Cosa produrre: Aggiorna, per favore, il brano sui Remedia amoris riscrivendone la parte che comincia con "Percorso sull'amore IX, 7." e termina con "finzione e simulazione.", mettendo "componimento" al posto di "poemetto".

Brano citato:
Percorso sull'amore IX, 7. I Remedia amoris di Ovidio. Proemio (vv. 1-78) prima parte (vv. 1-26)


 

I Remedia amoris appartengono all'ultimo periodo della prima parte della produzione ovidiana, quella elegiaco- amorosa che  arriva al 2 d. C. Ebbene in questo poemetto di 814 versi (412 distici elegiaci) il poeta non tocca l'argomento della moralizzazione necessaria al benessere mentale ma insiste nel consigliare  finzione e simulazione.

 L'amore è ancora una volta visto come una partita a scacchi[1].

 Invece Pavese sostiene:"L'amore è come la grazia di Dio-l'astuzia non serve"[2]. Io me ne sono servito. Ha funzionato nelle situazioni già favorevoli. .

 L'Ars amatoria , l' abbiamo visto, è un poema di precettistica erotica nel quale il praeceptor amoris  (I, 17), ossia l'autore stesso, "insegna a ricondurre tutti i momenti di una relazione d'amore alla strategia del maggior vantaggio possibile; perfino la sofferenza non viene esclusa purché sia ridotta, essa pure, a strumento dell'utile : per guadagnare il favore della puella  sarà bene che il corteggiatore appaia  sofferente: est tibi agendus amans imitandaque vulnera verbis  ( Ars amatoria  1, 609)"[3], devi fare la parte dell'innamorato e con le parole simulare le ferite. Chi mi legge sa che cosa significa.

Estratto dati:

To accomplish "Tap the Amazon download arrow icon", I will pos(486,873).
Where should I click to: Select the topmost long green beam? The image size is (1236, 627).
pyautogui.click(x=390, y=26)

Risposta:
Percorso sull'amore IX, 7. I Remedia amoris di Ovidio. Proemio (vv. 1-78) prima parte (vv. 1-26)


 

I Remedia amoris appartengono all'ultimo periodo della prima parte della produzione ovidiana, quella elegiaco- amorosa che  arriva al 2 d. C. Ebbene in questo componimento di 814 versi (412 distici elegiaci) il poeta non tocca l'argomento della moralizzazione necessaria al benessere mentale ma insiste nel consigliare  finzione e simulazione.